▶ **Instructions for the task**
Reproduce word for word the part of the appeal opinion below that opens with the words containing "BACKGROUND FACTS" and closes with "Appellant also drank.".

▶ **Source**
════════════════════
In three points, Appellant challenges the legal and factual sufficiency of the evidence and the jury instructions defining dating violence and dating relationship. Because we hold that the evidence is both legally and factually sufficient to support Appellant’s conviction and that the trial court did not err by defining the terms for the jury, we affirm the trial court’s judgment.
BACKGROUND FACTS
Appellant began dating the complainant in January 2005. On February 6, 2005, she obtained a protective order against him. On March 2, 2005, as the complainant was driving home from work, Appellant called her on her cell phone and told her to meet him or he’d “wrap [her] car around a telephone pole.” Appellant was at that time in his truck, following her SUV. She suggested that they meet at Hot Rods and Hoggs, a bar. The complainant testified that when Appellant ordered her a drink, he told her to “drink it or wear it or have it knocked upside [her] head.” She drank continually while she was with Appellant at the bar. Appellant also drank.
At some point, the complainant went to order another round of drinks and then went out the side door. She walked to her vehicle, got in, and started it, but before she could drive away, her head was slammed against the steering wheel. She testified that she did not remember what happened after that.
A witness testified that as he got into his car to leave the bar, he saw a woman walk to her vehicle and saw a man walk up to her and begin hitting her. That witness went back to the bar and notified bar staff about the altercation in the parking lot. A bar employee restrained the assailant and called the police, who arrested the assailant, Appellant. The employee who restrained Appellant testified that after the altercation in the parking lot had been broken up, the complainant attempted to back her vehicle out of the parking space, and in the process, she backed into a parked van.
════════════════════
▶ **Supplied data**
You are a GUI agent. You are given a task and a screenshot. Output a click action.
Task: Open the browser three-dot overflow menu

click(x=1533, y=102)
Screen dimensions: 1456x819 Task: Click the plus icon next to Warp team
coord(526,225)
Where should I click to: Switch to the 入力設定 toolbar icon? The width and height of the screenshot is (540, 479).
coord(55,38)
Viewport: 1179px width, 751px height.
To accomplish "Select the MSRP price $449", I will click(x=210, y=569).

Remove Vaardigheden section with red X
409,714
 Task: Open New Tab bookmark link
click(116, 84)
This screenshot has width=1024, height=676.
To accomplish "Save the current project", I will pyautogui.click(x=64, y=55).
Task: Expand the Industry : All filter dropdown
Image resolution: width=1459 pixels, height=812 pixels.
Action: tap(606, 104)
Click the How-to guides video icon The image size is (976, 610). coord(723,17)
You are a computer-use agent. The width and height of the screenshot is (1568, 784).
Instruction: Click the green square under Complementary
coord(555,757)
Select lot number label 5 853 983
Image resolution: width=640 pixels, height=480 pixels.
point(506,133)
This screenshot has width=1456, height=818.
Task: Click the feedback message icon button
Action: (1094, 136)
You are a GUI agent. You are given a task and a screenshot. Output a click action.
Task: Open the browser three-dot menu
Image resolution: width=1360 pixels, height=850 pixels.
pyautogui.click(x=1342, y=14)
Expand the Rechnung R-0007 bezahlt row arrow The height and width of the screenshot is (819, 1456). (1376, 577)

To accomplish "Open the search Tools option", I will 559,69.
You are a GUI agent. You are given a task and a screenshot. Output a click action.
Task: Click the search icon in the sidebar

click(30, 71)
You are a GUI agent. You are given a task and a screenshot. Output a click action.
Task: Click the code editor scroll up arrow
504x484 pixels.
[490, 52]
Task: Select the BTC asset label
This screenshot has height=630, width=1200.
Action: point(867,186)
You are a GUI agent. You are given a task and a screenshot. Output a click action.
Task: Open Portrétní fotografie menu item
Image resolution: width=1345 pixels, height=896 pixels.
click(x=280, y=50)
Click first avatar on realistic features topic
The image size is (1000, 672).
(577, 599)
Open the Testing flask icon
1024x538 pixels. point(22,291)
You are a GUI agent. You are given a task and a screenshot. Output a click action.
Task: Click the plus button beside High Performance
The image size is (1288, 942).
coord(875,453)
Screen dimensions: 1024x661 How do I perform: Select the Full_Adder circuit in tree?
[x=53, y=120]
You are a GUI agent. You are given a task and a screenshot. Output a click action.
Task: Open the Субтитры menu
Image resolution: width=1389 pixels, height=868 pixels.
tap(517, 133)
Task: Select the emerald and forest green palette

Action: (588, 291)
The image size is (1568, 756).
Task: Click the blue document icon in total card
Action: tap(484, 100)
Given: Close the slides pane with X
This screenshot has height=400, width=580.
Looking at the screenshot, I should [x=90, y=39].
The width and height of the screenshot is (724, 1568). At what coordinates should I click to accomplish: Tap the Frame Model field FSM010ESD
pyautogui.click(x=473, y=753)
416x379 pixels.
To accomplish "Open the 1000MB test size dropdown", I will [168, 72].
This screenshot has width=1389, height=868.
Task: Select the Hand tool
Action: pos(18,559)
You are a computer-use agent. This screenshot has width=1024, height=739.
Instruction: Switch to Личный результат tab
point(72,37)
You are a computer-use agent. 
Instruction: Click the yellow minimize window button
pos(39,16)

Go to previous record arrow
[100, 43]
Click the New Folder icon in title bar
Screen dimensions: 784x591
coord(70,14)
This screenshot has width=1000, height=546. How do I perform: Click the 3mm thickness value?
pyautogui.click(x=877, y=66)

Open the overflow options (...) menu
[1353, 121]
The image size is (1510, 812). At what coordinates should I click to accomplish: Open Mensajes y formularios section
════════════════════
▶ **Result of this exercise**
BACKGROUND FACTS
Appellant began dating the complainant in January 2005. On February 6, 2005, she obtained a protective order against him. On March 2, 2005, as the complainant was driving home from work, Appellant called her on her cell phone and told her to meet him or he’d “wrap [her] car around a telephone pole.” Appellant was at that time in his truck, following her SUV. She suggested that they meet at Hot Rods and Hoggs, a bar. The complainant testified that when Appellant ordered her a drink, he told her to “drink it or wear it or have it knocked upside [her] head.” She drank continually while she was with Appellant at the bar. Appellant also drank.